To speed up the underwriting process, have all your necessary documents and requested information ready for the lender when they ask for it. Also, be prepared to respond punctually to any phone calls or requests you get from the lender after submitting your loan application.
Related: How To Buy a House in 11 Steps
Underwriting happens at two stages in the mortgage process. The first is when you apply for preapproval. Your loan officer will collect information, such as your Social Security Number, current address, employment information, bank statements from the past two months, tax returns, and pay stubs.
They’ll also pull your credit to check your credit score, your payment history, and your debt-to-income ratio. Using that information, they’ll calculate how much you can borrow. Before they can issue a preapproval letter, however, they’ll send all of this information to underwriting.
The underwriting team will analyze your documents and if everything checks out, they’ll issue a conditional approval.
The approval is conditional because you don’t have a sale contract yet and the loan has not been processed.

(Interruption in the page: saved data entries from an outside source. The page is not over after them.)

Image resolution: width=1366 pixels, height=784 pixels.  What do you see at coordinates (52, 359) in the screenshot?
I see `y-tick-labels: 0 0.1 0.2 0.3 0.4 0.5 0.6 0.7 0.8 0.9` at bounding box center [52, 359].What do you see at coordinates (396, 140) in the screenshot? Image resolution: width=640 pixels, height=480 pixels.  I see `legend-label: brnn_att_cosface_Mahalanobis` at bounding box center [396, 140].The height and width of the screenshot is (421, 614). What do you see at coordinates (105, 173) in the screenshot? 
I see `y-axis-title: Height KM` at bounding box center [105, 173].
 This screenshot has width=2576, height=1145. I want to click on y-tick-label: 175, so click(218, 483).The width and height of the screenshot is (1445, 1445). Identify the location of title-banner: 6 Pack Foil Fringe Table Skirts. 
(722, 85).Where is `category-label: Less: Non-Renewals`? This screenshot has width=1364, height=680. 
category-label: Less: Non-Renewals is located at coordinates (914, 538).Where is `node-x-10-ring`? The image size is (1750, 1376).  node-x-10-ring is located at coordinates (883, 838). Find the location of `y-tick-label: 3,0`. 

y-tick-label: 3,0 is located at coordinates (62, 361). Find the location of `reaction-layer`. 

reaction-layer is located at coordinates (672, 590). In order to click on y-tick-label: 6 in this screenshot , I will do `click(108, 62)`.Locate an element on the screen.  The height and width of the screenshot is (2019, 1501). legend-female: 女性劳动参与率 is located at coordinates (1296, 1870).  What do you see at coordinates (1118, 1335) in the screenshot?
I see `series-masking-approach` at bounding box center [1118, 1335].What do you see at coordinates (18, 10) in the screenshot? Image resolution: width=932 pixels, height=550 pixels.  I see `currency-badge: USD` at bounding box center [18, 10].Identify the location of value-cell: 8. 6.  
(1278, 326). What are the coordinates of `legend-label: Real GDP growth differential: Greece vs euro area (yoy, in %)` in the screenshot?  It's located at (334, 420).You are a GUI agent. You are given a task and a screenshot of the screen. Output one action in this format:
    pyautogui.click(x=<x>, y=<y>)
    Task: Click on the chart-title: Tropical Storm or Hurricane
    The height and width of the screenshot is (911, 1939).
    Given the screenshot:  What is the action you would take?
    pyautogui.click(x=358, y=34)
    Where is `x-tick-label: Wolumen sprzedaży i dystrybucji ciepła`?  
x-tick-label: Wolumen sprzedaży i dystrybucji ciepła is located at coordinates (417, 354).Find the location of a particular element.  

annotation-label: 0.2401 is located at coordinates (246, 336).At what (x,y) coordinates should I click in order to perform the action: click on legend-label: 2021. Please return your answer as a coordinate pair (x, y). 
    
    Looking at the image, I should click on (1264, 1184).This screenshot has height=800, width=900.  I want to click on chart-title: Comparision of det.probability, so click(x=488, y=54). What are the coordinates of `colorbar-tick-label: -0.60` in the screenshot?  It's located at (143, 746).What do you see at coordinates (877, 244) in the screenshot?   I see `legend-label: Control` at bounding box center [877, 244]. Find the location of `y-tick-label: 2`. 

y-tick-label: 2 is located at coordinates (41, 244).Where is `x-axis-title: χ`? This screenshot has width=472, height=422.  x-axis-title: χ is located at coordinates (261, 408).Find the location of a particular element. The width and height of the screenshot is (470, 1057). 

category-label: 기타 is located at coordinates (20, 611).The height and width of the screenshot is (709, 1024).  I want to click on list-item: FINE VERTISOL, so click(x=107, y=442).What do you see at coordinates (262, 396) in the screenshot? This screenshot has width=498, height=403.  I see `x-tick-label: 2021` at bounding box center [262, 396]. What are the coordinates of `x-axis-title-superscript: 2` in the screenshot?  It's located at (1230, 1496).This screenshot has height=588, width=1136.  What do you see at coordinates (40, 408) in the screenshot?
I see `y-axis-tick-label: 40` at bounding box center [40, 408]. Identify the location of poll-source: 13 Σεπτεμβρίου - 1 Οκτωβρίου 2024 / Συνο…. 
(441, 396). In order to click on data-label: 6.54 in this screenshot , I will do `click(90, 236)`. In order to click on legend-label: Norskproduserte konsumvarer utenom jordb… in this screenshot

After you find a home and get your offer accepted, your loan application will be processed — and it will go back to underwriting.
At that point, an underwriter might ask for updated pay stubs and bank statements, especially if it’s been a few months since you were preapproved.
The four possible underwriting outcomes:
- Approved. This means the lender has evaluated your credit, verified your documentation, authorized a specified loan amount, and decided to give you a loan
- Approved with conditions. This means the underwriter is generally satisfied with your application but that certain conditions must be satisfied to get a final approval. “Often, the underwriter will indicate that your loan is conditionally approved based on the appraisal,” says Boese. “If your home doesn’t appraise for the sales price, the loan will only be based on the appraised value.”
- Suspended. This means the loan is on hold and not allowed to proceed until clarification or additional supporting paperwork is provided, as requested by the lender
- Denied. This means the lender has rejected your mortgage application, either because of your finances or because they will not lend on the property. Borrowers who are creditworthy can still be denied if there are serious issues with the home, such as safety or environment hazards
When the underwriter has verified all of your information — and they’ve gotten the appraisal report and title search back — they’ll issue your “clear to close,” which means the loan has been approved. You’ll receive your closing disclosures with all the costs and details on the loan at least three days prior to your closing date.
A loan in underwriting means that an underwriter is evaluating your income, assets, debts, and other financial details, as well as property information. The lender’s underwriter will need to determine whether you can afford the monthly payments on the loan, whether you are creditworthy, and whether the house can be approved for your loan program.
The underwriting process can take days to weeks, depending on a number of factors, such as the complexity of your financial situation, and how long it takes to receive the appraisal report and title search results, and even how busy the lender is.
An underwriter may deny a loan if the borrower doesn’t meet their credit and income guidelines, lacks sufficient job stability and/or savings, or has a high debt-to-income ratio. They can also deny a loan if there are other liens on the property or the house is in poor condition or appraises at a value below the list price.
Every borrower hopes for a quick mortgage loan approval. But lenders are legally obligated to ensure you have the ability to repay your loan and that the house is able to be loaned on. That’s why the underwriting process is so important.
But you can help the underwriting process along by being prepared.
“You can improve your chances of getting approved more quickly by having everything ready and in one place, being honest when filling out your application, responding quickly to requests for extra information, and being prepared to explain unfavorable items on your credit report,” Francies said.